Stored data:
"""
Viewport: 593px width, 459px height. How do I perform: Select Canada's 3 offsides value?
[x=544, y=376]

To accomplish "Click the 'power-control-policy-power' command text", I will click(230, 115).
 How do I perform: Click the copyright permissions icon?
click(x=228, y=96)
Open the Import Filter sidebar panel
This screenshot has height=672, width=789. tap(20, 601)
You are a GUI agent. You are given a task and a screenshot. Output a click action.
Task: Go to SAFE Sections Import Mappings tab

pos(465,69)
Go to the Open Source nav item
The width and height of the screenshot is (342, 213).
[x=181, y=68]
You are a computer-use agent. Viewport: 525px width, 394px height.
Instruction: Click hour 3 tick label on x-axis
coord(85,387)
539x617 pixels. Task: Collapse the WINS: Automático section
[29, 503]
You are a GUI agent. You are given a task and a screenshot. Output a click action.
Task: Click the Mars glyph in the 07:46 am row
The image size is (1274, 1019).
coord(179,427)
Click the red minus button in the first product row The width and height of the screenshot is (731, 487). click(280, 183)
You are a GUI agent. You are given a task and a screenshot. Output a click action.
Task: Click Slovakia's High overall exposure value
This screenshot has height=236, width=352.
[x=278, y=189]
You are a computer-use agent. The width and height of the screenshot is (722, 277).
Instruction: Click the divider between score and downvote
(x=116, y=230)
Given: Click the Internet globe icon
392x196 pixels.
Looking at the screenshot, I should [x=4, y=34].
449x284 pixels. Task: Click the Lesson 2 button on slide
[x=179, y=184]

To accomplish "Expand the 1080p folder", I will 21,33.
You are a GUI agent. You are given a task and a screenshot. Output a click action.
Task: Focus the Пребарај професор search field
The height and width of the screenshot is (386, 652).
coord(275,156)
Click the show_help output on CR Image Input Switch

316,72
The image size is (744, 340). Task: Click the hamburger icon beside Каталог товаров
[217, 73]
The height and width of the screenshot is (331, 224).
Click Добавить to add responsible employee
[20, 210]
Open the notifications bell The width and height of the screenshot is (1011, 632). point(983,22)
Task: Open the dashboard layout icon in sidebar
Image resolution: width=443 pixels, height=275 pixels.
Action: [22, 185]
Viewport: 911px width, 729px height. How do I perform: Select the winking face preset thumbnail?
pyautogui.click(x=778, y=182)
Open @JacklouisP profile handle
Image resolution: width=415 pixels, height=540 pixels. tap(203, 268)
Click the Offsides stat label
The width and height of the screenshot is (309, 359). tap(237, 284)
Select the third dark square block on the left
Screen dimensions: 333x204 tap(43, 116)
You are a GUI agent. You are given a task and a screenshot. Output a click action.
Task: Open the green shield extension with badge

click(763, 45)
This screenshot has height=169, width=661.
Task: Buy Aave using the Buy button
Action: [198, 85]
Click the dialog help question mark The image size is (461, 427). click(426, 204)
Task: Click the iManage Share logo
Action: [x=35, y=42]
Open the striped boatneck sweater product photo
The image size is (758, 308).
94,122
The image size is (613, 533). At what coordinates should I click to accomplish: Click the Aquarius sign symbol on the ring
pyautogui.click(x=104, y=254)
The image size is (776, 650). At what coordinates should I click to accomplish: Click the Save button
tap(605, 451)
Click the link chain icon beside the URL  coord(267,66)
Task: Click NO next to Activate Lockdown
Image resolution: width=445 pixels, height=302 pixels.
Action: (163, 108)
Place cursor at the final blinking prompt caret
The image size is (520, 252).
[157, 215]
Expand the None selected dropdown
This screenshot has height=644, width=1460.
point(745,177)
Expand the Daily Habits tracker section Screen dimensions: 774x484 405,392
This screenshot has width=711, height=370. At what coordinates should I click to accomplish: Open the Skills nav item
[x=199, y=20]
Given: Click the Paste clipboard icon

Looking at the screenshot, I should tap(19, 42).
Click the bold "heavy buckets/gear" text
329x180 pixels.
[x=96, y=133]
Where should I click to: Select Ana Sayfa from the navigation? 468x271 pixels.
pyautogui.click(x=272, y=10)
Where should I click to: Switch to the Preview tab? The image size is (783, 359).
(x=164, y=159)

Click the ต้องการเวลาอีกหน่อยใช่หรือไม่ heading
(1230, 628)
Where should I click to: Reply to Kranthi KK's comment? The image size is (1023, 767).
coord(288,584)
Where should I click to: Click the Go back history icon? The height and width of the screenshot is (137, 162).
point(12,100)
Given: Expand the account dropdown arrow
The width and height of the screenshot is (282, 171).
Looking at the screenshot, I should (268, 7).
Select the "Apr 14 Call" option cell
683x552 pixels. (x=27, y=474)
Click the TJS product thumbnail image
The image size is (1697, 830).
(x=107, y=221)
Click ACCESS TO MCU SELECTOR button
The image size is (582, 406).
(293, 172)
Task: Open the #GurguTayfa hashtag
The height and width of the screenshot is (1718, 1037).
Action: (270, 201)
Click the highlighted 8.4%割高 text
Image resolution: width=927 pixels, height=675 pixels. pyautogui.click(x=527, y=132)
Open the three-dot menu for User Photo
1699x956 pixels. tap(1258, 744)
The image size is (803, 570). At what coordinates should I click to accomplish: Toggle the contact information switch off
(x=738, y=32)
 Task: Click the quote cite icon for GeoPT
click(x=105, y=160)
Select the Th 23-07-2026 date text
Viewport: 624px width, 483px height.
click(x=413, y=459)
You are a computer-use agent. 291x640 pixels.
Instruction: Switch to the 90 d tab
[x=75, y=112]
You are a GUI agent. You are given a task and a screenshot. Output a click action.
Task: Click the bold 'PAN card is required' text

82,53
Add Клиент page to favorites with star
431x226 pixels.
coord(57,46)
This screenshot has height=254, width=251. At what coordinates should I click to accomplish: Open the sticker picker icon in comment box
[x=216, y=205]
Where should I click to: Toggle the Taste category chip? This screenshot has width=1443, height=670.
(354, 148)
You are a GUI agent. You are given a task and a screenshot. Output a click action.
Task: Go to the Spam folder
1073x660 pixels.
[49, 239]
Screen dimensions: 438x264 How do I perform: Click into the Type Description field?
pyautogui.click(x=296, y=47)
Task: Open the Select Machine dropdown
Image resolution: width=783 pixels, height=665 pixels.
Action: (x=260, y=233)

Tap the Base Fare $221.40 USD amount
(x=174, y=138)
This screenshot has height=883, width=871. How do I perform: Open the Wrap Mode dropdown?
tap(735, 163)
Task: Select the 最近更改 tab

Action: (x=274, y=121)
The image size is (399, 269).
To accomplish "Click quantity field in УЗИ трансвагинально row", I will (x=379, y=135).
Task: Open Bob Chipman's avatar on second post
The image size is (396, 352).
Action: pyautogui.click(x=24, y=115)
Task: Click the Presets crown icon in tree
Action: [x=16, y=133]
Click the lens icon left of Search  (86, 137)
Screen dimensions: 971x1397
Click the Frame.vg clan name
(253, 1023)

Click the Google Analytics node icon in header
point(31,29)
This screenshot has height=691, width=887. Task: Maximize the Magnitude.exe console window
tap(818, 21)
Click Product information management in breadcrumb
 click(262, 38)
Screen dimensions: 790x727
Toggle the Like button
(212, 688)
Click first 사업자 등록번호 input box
"""
◆ What to work on ◆
In the records, which lines mention the word "folder"? Copy those lines.

◆ Response for this exercise ◆
To accomplish "Expand the 1080p folder", I will 21,33.
Task: Go to the Spam folder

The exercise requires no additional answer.